‘He’s playing defense.’ Gov. Lamont expressed concerns directly to Biden in private call

In a private phone call, Lamont told the president that he has deep concerns about Biden’s ability to win.

John Craven

Jul 9, 2024, 8:45 PM

Updated 5 days ago


Just one week after President Joe Biden’s widely criticized debate performance, which has some Democrats calling for him to drop out of the 2024 election, Gov. Ned Lamont’s phone rang.
It was Biden.
In a private phone call, Lamont told the president that he has deep concerns about Biden’s ability to win. The call came one day after Lamont and other Democratic governors vocally challenged Biden and his campaign staff in a conference call.
Biden is fighting for his political future, with Democrats divided over whether he should step aside for a younger – potentially more electable – candidate.
“He’s playing defense,” Lamont said Tuesday. “You don't win elections by playing defense.”
The governor said he expressed his concerns directly to the president in a one-on-one call last Thursday but did not ask Biden to drop out.
“That Stephanopoulos interview was 30 straight questions on mental fitness,” Lamont said. “Not one question about Donald Trump. Not one question about his moral fitness, not one question about what he wants to do to this country. And I don’t think we’re going to win an election if that’s what the conversation is for the next 3½ months.”
When asked if he sees Biden’s strategy changing, Lamont replied, “Not yet.”
Lamont is a fierce ally of Biden’s. The then-former vice president campaigned for Lamont in 2018 as he struggled against Republican Bob Stefanowski.
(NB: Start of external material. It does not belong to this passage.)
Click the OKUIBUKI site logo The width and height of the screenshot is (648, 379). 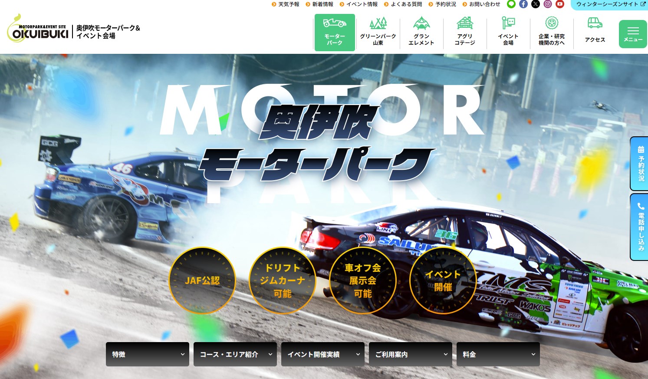pyautogui.click(x=38, y=30)
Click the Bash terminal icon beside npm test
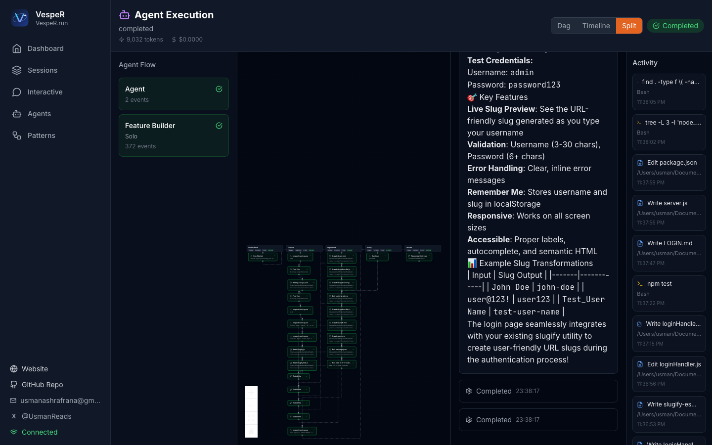Viewport: 712px width, 445px height. click(x=639, y=283)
Lamont returned the favor in 2020, becoming the first governor to publicly endorse Biden’s run for president.
But the governor isn’t ready to commit to Biden as the Democratic nominee, after he struggled to answer numerous questions during the June 27 debate.
“I think he’s just getting started when it comes to his agenda,” Lamont said. “I’ve had some personal conversations though, wondering who is the best person to carry on that Biden agenda.”
Despite his reservations, Lamont dismissed calls for Biden to take a mental competency test, calling it a political stunt.
Connecticut’s all-Democratic congressional delegation appears divided too.
According to the Associated Press, Rep. Jim Himes called for Biden to step aside during a private conference call with Democratic leaders. Himes has not confirmed the report, and the congressman told News 12 Connecticut last week that he wanted to see more polling data first.
Sen. Chris Murphy has also expressed reservations.
“I think this week is going to be absolutely critical,” Murphy told CNN on Sunday. “I think the president needs to do more.”
But others are wary of a Biden exit.
At a House Democratic caucus on Tuesday, Rep. Jahana Hayes argued that “putting [Vice President Kamala] Harris atop the ticket would be setting her up for failure,” Punch Bowl News’ Jake Sherman posted on X, formerly known as Twitter.
Sen. Richard Blumenthal is also sticking with Biden.
“He has the time and opportunity to quell concern, and he is making every effort to do so,” he told reporters on Monday.
Biden has repeatedly insisted that he’s not going anywhere.
“I wouldn’t be running if I didn't absolutely believe that I am the best candidate to beat Donald Trump in 2024,” he told MSNBC’s “Morning Joe” on Monday.